Alicia addressed the girl gently and she rose from her knees. Miguel lowered his head and put his ear to the infant's face and then took its pulse.

“It's dead,” he replied. “Tell her to bury it.”

Alicia translated his response with soft words of sorrow and sympathy. Silently, the girl rewrapped the corpse in lace and slipped out of the room.

“I was harsh. I'm sorry,” he said when she had left.

“It was shocking.”

“Shock is a luxury of laymen,” he said. “Doctors are not permitted to be shocked, but it was because it was an infant and it called to mind …” He looked at her. “Well, you know what it called to my mind.”

“Yes,” she said. “I know. I will go into the church and pray for her and her baby. Won't you come and sit with me and rest?”

He shook his head. “I have to find Cáceres. There's been an outbreak of smallpox in La Bolsa, and we are going out to try to persuade the local people to be vaccinated against the disease. It hasn't been easy. Their witchdoctors have been telling them that I want to infect them with poison.”

She knew that what he called witchdoctors were the local
curan
deros
who doctored with herbs and magic and who resented his presence because he charged nothing for his services.

“I could come,” she said. “I could talk to the people.”

“No, the priest and I have our little show where I inject him with saline to show that no harm will come from the vaccine. Poor Cáceres is beginning to look like a pincushion.” He added abruptly, as if startled by the thought, “You could have been vaccinated. Why weren't you?”
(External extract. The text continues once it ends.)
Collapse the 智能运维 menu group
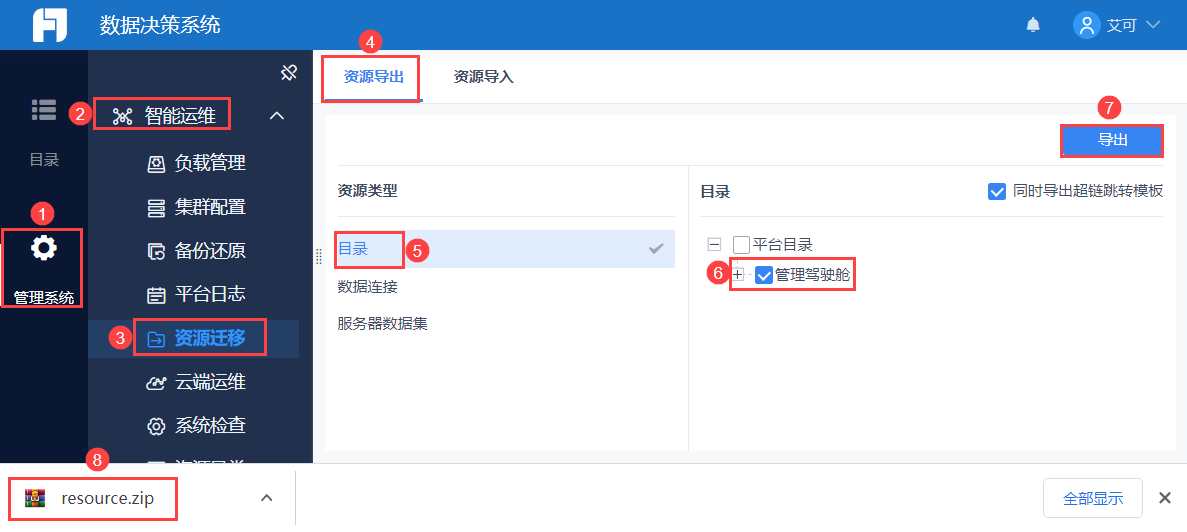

“Oh, my parents would never have allowed Don Ignacio to take the liberty of injecting anything into my body,” she said. “It was not the custom.”

“Custom is the enemy of progress,” he said. “Especially in our poor benighted México. When you pray for that child, pray also for an end to the ignorance that keeps our people enslaved to custom.”

“Miguel, what was wrong with the man with the lump on his throat?”

“It's a problem with his thyroid,” he replied. “It's a butterfly-shaped organ at the base of your throat. It makes a secretion, a kind of fluid called a hormone that helps control the body's metabolism, the rate that we burn the calories we extract from our food, like coal for a furnace. Sometimes the thyroid becomes diseased and makes too much of the hormone or not enough and so there is too much heat or not enough. I do not know from which this man suffers, but the goiter is interfering with his sleep and breathing and ability to swallow. I will have to cut it out.”

“Is that dangerous?”

“No, I think I can perform the surgery here. But I may need your help.”

She paled at the thought of it. She had helped him when he had had to extract a rotten tooth even though the sight of blood made her dizzy and the patient's pain was hard to bear, but then she observed how much better the patient felt afterward. Cutting into the flesh was something different, though.